-- START OF Data rows --

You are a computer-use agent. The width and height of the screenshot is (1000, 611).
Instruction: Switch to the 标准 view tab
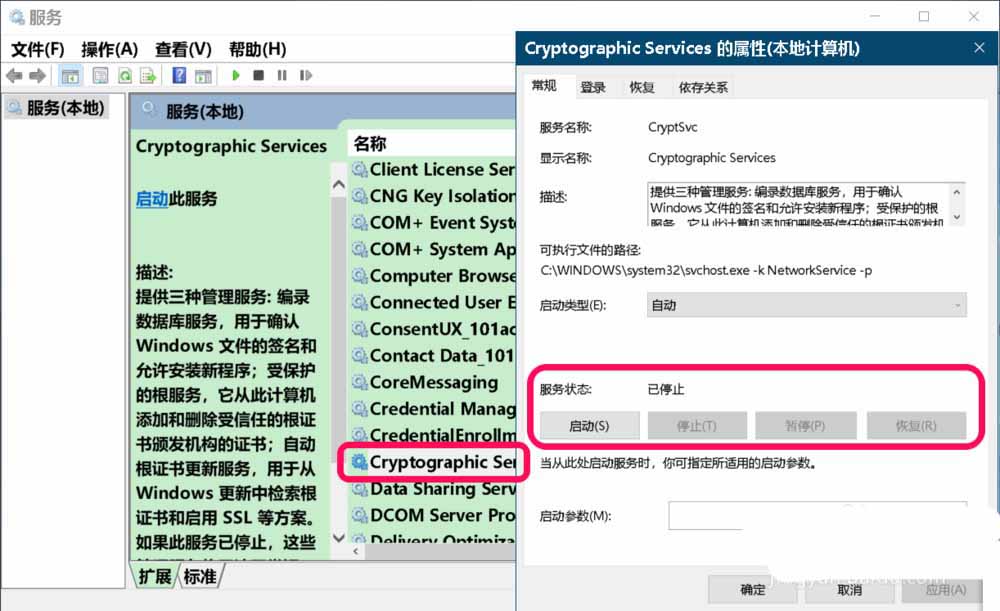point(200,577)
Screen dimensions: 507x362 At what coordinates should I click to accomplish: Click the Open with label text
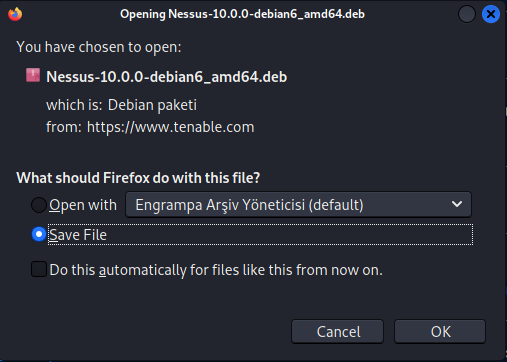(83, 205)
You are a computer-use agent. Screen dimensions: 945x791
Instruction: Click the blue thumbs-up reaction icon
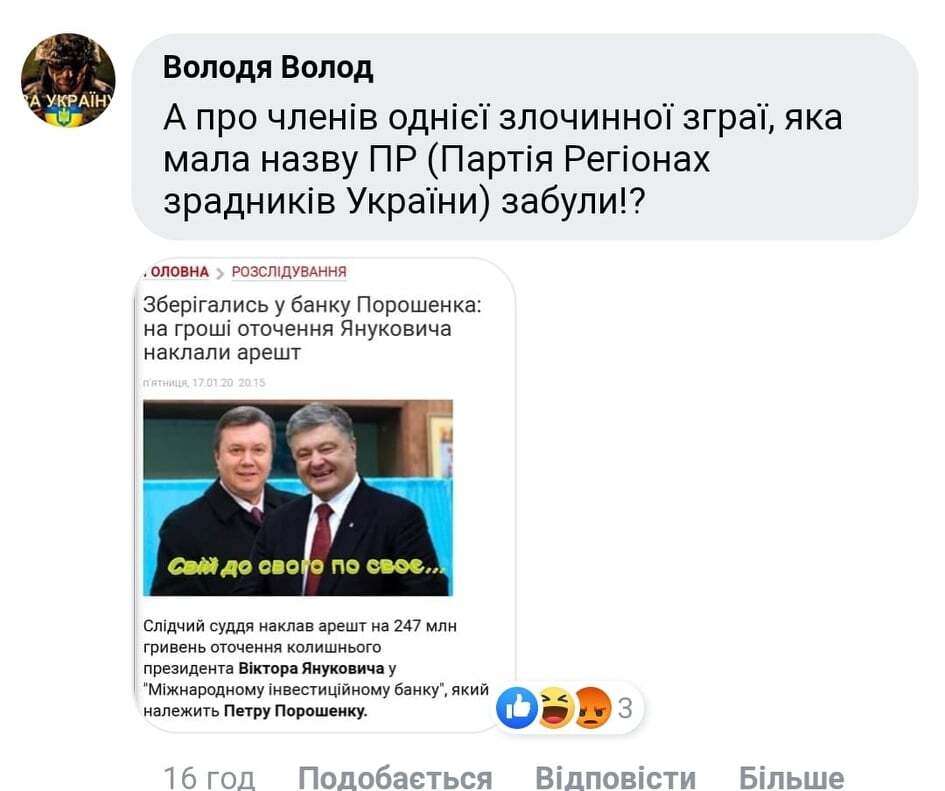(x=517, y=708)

-- END OF Data rows --

### Exercise instructions
Please turn the lines above into a numbered list, skipping any blank lines and leaving out the pictures.

### Solution
1. You are a computer-use agent. The width and height of the screenshot is (1000, 611).
2. Instruction: Switch to the 标准 view tab
3. point(200,577)
4. Screen dimensions: 507x362 At what coordinates should I click to accomplish: Click the Open with label text
5. (83, 205)
6. You are a computer-use agent. Screen dimensions: 945x791
7. Instruction: Click the blue thumbs-up reaction icon
8. (x=517, y=708)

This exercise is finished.